- [Tasks for this exercise]
(a) In the Penn pre-health text, what share of Penn seniors were accepted to medical school?
(b) Extract everything in the Penn pre-health text from "When evaluating whether" down to "you for medical school.", copying it word for word.
(c) Summarize the Penn pre-health text in two sentences.

#### Excerpt ####

When evaluating whether to enroll in Penn’s College of Arts and Sciences, it is important to consider many factors besides the school's medical school admissions statistics. It is essential to determine whether you will be happy and comfortable here, and whether it will provide you the opportunity to gain a good education, to excel as a student, and to grow as an individual. Remember, you are going to college to get an education that prepares you for life, not merely a practical training that prepares you for medical school.
Penn provides exceptional opportunities to gain a broad education while preparing for medical school. On one campus, we provide undergraduate and graduate study in a broad range of fields, from bioengineering to gender studies. Penn also offers courses and majors in a number of health-related fields, including internationally-recognized science departments, health care management, technology and society, health and societies, biological basis of behavior, and human biology. Regardless of their fields, however, our students have the opportunity to study with some of the finest professors in the world. And our pre-health students also have the chance to assist in clinical care and research opportunities at the University's medical, dental, and veterinary schools, all of which are located on the same campus.
Getting into medical school is a very competitive process. Nationally, only 45% of the individuals who applied for admission to allopathic (M.D. degree-granting) medical schools were admitted last year. Penn applicants were much more successful in gaining admission: 84% of seniors were accepted. Penn has always been a leader in preparing students for the study of medicine. Over the years, it has consistently ranked among the top few undergraduate schools in the number of its alumni who enter M.D. programs in the United States.

#### Record extracts ####

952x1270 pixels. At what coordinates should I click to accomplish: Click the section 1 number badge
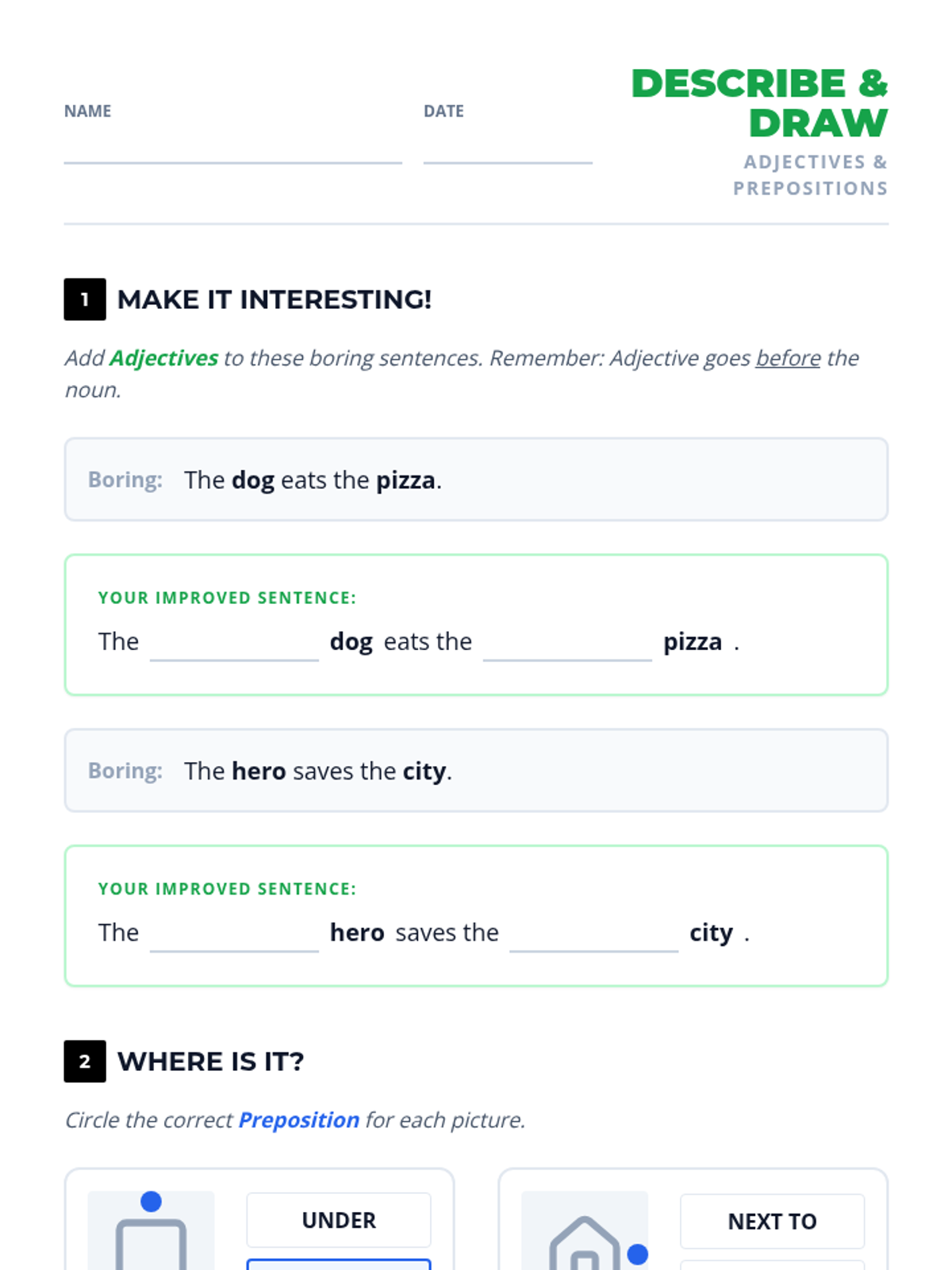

####
#### Record extracts ####

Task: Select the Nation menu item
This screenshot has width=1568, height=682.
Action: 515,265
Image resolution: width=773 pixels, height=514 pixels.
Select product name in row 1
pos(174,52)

####
#### Record extracts ####

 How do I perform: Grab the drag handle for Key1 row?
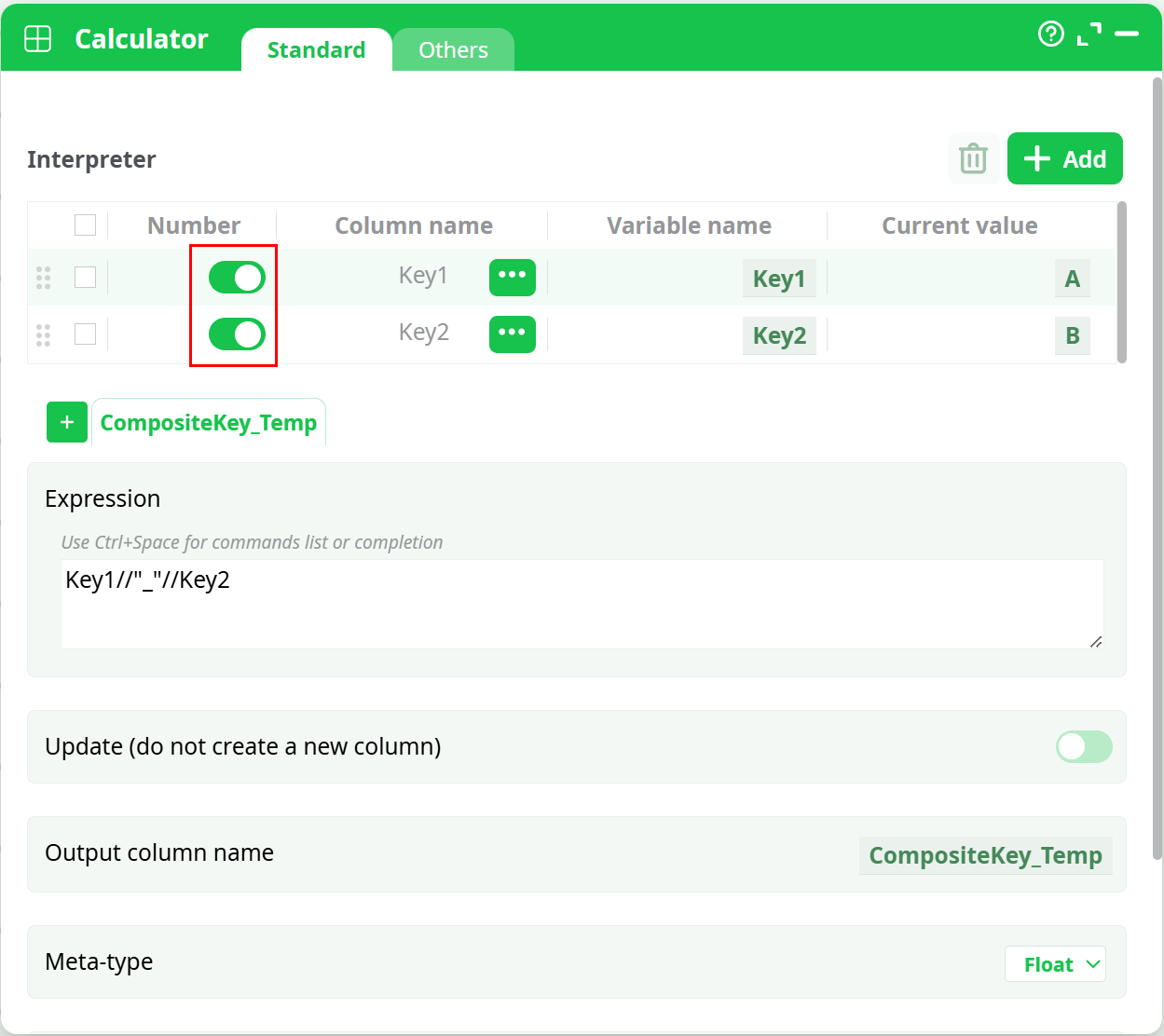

####

- [Answers provided]
(a) 84% of Penn seniors were accepted.

(b)
When evaluating whether to enroll in Penn’s College of Arts and Sciences, it is important to consider many factors besides the school's medical school admissions statistics. It is essential to determine whether you will be happy and comfortable here, and whether it will provide you the opportunity to gain a good education, to excel as a student, and to grow as an individual. Remember, you are going to college to get an education that prepares you for life, not merely a practical training that prepares you for medical school.

(c) Choosing Penn's College of Arts and Sciences should rest on more than medical school admissions statistics, since college is meant to provide an education for life, and Penn offers broad study, health-related majors, top professors, and clinical and research opportunities at its medical, dental, and veterinary schools on the same campus. Although only 45% of applicants nationally were admitted to M.D. programs last year, 84% of Penn seniors were accepted, and Penn has consistently ranked among the top few undergraduate schools in the number of alumni entering M.D. programs.